Starson17 · 07-01-2011, 04:40 PM

Quote:

Originally Posted by joseelsegundo

I've just started using Calibre and found that it is pretty freakin' awesome!

Yes, it's awesome!

Stick some print statements like this into the recipe:

print 'the variable I want to track is: ', variable

It will show in the job, as the recipe runs or you can use:
calibre-debug -g
to start calibre and see the results there.

Even better is to use the methods described here:
http://calibre-ebook.com/user_manual/news.html#news

joseelsegundo · 07-01-2011, 06:04 PM

Cool. Thanks for the tips. Looking at the debug output is seems the error is in preprocess_html:

File "/tmp/calibre_0.7.44_tmp_KPT4D0/calibre_0.7.44_yeObDG_recipes/recipe0.py", line 75, in preprocess_html
if '&' in img['src']:
TypeError: 'NoneType' object is not subscriptable

My hunch is that it has something to do with the comic strip image being buried in a million levels of divs. I'll hack some more at it...

Rob

joseelsegundo · 07-08-2011, 09:15 AM

Looking at this further, I don't if it is possible to grab the King Features comics via WashingtonPost.com. The URL for each of the King comics is populated via javascript when the page is loaded in the browser. If you do a "View Source" you'll only see javascript where the img tag ought to be. Likewise with a "wget".

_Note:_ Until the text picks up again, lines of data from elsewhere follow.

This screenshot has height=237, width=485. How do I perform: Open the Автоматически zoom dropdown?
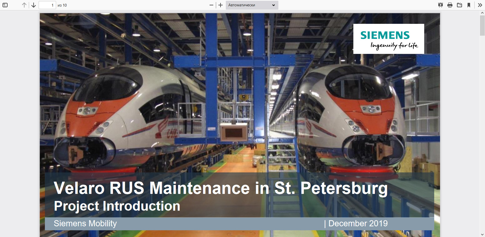pos(252,5)
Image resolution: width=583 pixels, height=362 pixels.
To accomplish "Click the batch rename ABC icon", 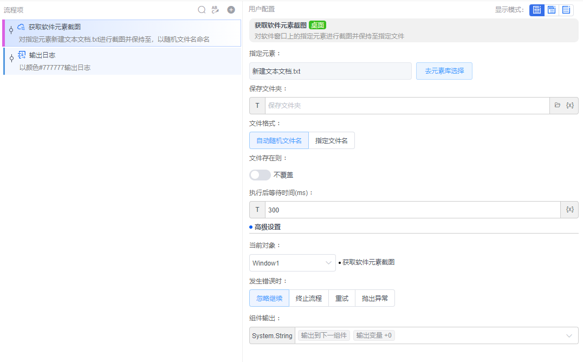I will click(x=215, y=9).
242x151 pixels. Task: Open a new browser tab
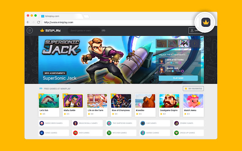[86, 16]
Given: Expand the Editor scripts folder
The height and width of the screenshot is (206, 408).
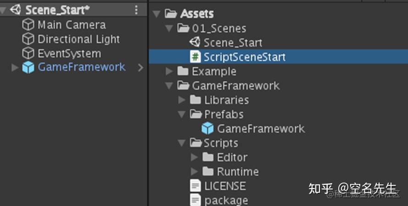Looking at the screenshot, I should pyautogui.click(x=194, y=157).
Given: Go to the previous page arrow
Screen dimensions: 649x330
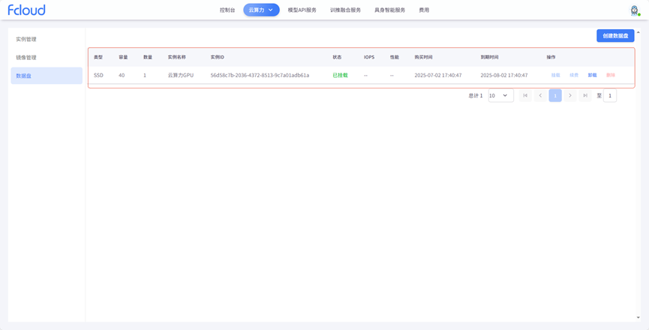Looking at the screenshot, I should (x=540, y=96).
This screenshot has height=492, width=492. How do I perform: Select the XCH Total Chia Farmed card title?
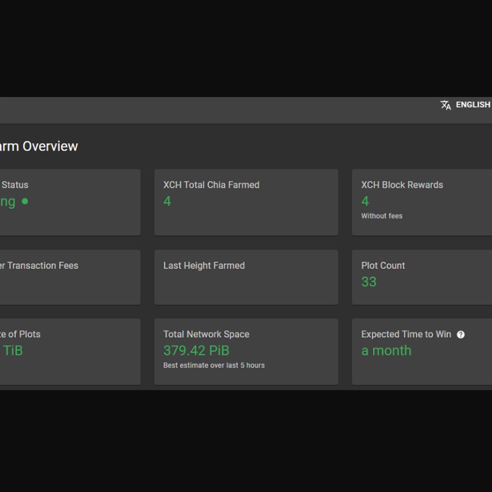click(x=211, y=185)
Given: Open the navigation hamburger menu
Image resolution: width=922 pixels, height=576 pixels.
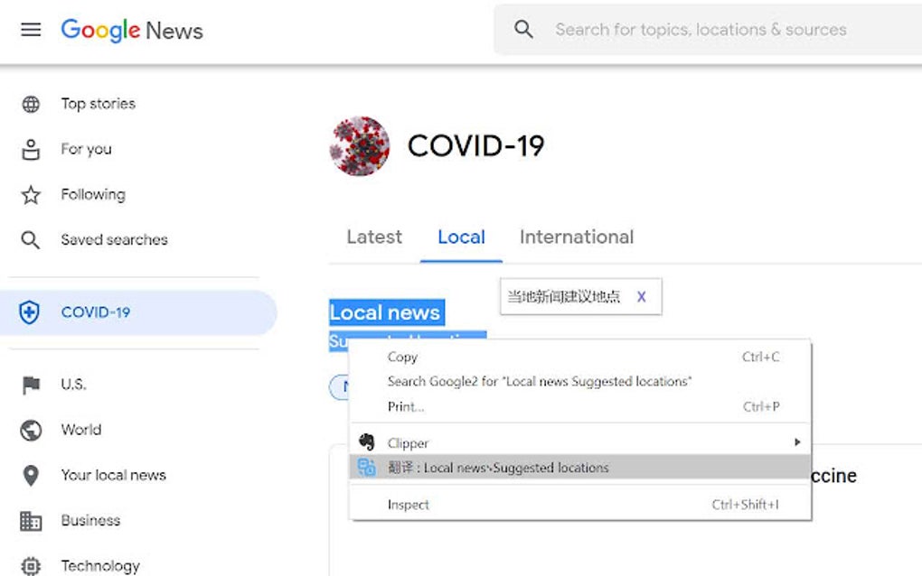Looking at the screenshot, I should coord(30,29).
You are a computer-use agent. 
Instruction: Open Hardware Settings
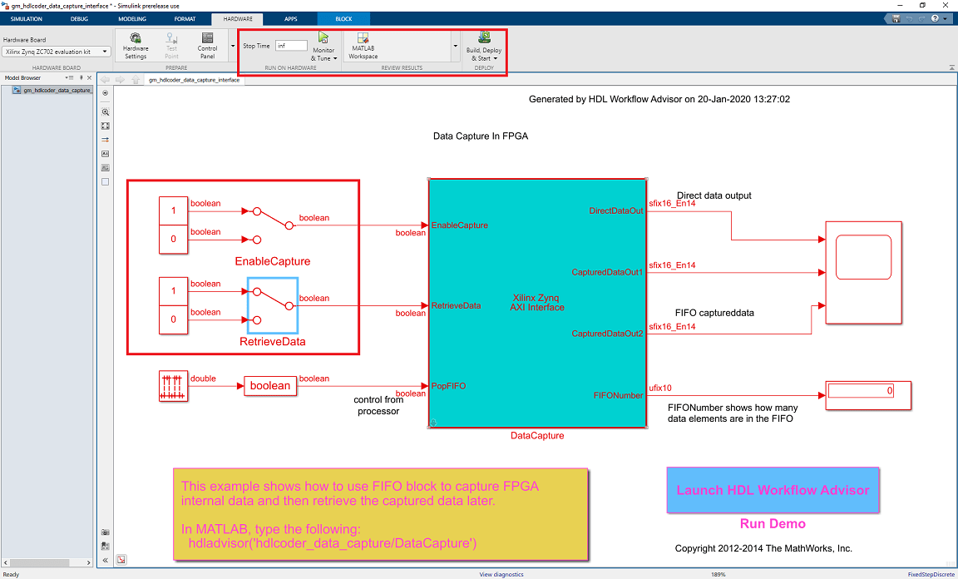136,46
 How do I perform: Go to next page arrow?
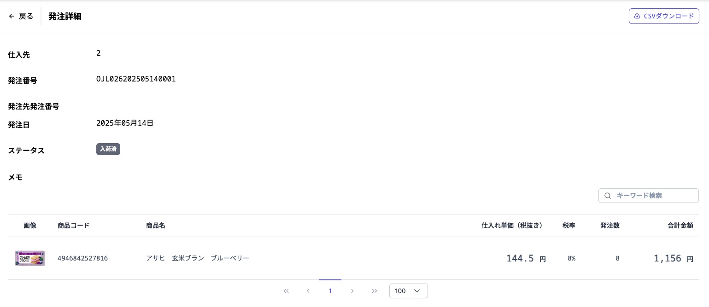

The problem is that Beautiful Soup can't find an IMG tag, and so the recipe fails .

As above I inspected the IMG url in Chrome, and did see the URL. So I tried just using that URL to get the comic. No dice. The web page at King Features requires that there be an allowed referring page.

So at this point I'm going to cut my losses and look for another way outside of washingtonpost.com.

Starson17 · 07-08-2011, 10:03 PM

Quote:

Originally Posted by joseelsegundo

The web page at King Features requires that there be an allowed referring page.

You can control the referring page/header. I took a quick look, and it looked like the URL for each comic could either be calculated from the date, or extracted from the home page for the comic. I didn't go far enough to trigger the requirement for the referer header, but if you can use the same referring page for each comic, it should be possible to get past this issue.

joseelsegundo · 07-11-2011, 05:38 PM

Hmm.. OK. I'll have another stab at it...

joseelsegundo · 07-13-2011, 09:51 PM

I'm still struggling a bit here. I still can't tease the actual URL of the comic image out of the HTML returned.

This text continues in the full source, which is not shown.